The U.S. Food and Drug Administration announced on Tuesday its intention to undergo a renewed safety evaluation of butylated hydroxyanisole (BHA), a chemical preservative extensively utilized in foods such as potato chips, cereals, frozen meals, and meat products. This initiative involves the issuance of a fresh request for information specific to BHA, underlining the agency's commitment to reassessing whether its use in food products and food-contact materials complies with current safety standards.
According to an official FDA statement, the forthcoming review will carefully examine BHA's safety "under its current conditions of use in food and as a food contact substance." This action is embedded within a broader FDA effort aimed at scrutinizing the range of chemical additives incorporated into the U.S. food system. BHA was previously identified as a priority for such a review as early as May, illustrating its significance within regulatory safety considerations.
FDA Commissioner Marty Makary emphasized this decisive move by stating, "We are taking decisive action to ensure that chemicals in our food supply are not causing harm." BHA's regulatory history dates back over six decades, with the FDA first designating it as "generally recognized as safe" (GRAS) in 1958 and subsequently approving it as a food additive in 1961.
Despite its longstanding approval, BHA has been classified as "reasonably anticipated to be a human carcinogen" since 1991 by the National Toxicology Program, reflecting ongoing concerns regarding its long-term safety. In addition, health advocacy organizations such as the Center for Science in the Public Interest have consistently advised consumers to avoid products containing BHA, citing animal studies that demonstrated carcinogenic effects in rats, mice, and hamsters.
Further compounding concerns, BHA has been officially listed as a known carcinogen under California’s Proposition 65 regulations since 1990, highlighting its recognized potential risk at the state level.

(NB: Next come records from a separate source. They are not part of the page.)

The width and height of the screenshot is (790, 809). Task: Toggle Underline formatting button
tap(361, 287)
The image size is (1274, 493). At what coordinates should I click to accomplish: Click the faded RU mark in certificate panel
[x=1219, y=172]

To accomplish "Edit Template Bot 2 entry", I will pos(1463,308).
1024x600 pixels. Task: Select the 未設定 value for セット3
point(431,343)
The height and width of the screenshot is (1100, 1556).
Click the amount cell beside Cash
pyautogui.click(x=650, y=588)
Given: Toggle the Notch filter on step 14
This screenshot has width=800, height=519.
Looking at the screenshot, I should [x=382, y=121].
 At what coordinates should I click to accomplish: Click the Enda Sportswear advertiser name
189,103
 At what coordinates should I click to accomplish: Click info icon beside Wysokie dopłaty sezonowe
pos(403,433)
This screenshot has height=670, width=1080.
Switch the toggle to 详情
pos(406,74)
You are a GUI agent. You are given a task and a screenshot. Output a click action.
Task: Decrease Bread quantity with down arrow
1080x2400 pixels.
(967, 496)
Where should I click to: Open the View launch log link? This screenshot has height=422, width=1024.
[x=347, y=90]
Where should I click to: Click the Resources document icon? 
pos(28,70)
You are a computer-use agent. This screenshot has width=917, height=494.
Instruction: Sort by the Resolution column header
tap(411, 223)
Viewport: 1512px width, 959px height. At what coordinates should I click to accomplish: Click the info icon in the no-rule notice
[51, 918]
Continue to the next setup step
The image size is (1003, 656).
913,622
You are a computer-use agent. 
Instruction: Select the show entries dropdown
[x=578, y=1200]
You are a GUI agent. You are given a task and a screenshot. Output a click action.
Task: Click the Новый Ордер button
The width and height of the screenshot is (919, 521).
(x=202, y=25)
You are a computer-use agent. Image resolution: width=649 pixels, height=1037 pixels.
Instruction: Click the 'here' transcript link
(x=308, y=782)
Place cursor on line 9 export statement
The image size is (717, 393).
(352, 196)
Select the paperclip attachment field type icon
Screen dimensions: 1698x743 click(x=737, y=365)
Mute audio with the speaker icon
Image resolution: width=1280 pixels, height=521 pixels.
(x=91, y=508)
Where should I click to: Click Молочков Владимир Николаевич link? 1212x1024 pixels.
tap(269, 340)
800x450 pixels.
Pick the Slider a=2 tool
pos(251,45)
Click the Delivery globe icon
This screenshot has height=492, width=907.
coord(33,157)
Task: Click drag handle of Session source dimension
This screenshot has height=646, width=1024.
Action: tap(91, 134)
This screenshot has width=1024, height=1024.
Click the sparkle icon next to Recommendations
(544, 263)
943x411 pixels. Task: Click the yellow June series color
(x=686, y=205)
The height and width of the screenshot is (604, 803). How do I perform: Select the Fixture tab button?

The FDA's latest assessment also noted that although use of BHA has declined in recent years based on package labeling data, it remains present in many food products, including some marketed toward children. This ongoing presence raises questions about exposure risks across various demographics, particularly among vulnerable consumers.
This regulatory reassessment fits within the FDA’s comprehensive approach to continuously vetting the safety and approval status of chemical additives in foods, ensuring alignment with contemporary scientific evidence and public health considerations.